Justicia impone vacunar a un niño: su madre se negaba

Justicia impone vacunar a un niño: su madre se negaba

La madre del niño incumplió deliberadamente con el calendario obligatorio de vacunación, por los “efectos colaterales de introducir un virus, que puede derivar en muerte”, argumentó. La Jueza de Familia Marcela Pájaro le ordenó ajustarse al plan nacional.

Un fallo de la Justicia obliga a una madre a vacunar a su hijo. La magistrada del Juzgado de Familia, Marcela Pájaro, ordenó ajustarse al calendario de vacunación obligatorio dispuesto por Ley, bajo apercibimiento de disponer las medidas compulsivas que sean necesarias. La resolución fue dictada ante la presentación efectuada por la Defensora de Menores e Incapaces Ana María Fernández Irungaray a partir de un informe suscripto por un médico del Hospital Zonal quien dio cuenta que un niño no estaría recibiendo las vacunas obligatorias correspondientes según el calendario de vacunación vigente, se informó oficialmente.
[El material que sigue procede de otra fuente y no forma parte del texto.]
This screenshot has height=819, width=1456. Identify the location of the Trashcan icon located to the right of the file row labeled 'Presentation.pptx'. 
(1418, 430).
La Magistrada ordenó que en un plazo de diez días deberá efectuarse la primera presentación del carnet vacunatorio, el que deberá ser exhibido por secretaría, asimismo deberá acreditarse en el expediente cada dosis sucesiva de vacunación.

Se tomó conocimiento de que el niño no habría recibido vacunas, cuando ingresó a la guardia del hospital local por una dolencia que demandaba sutura bajo anestesia. Se le prescribió vacuna antitetánica, e inicialmente su madre se negó a que la recibiera. Indicó además, que el niño no había recibido ninguna vacuna del Plan Nacional. Luego aceptó que su hijo fuera vacunado con la antitetánica prescripta.

En rigor, la presentación del Ministerio Pupilar avanzó con la presencia de la madre, a fin de garantizar su derecho de defensa y permitir que brinde los argumentos que hicieran a su derecho. La madre en su presentación consideró que “no está comprobado que el sistema vacunatorio sea eficiente para erradicar enfermedades y que existen efectos colaterales que van desde fiebre hasta la muerte”.

Consideró que “introducir un virus en el cuerpo de su hijo puede producir efectos adversos” y que por ese motivo no le suministró la vacuna

La Magistrada requirió informes del Cuerpo Médico Forense, los que señalaron que el niño debe recibir el esquema completo y obligatorio de vacunación y no existe ningún tipo de contraindicación para la patología que presenta. Se requirió además informe al Centro de Salud de El Frutillar, lugar donde se atiende el niño.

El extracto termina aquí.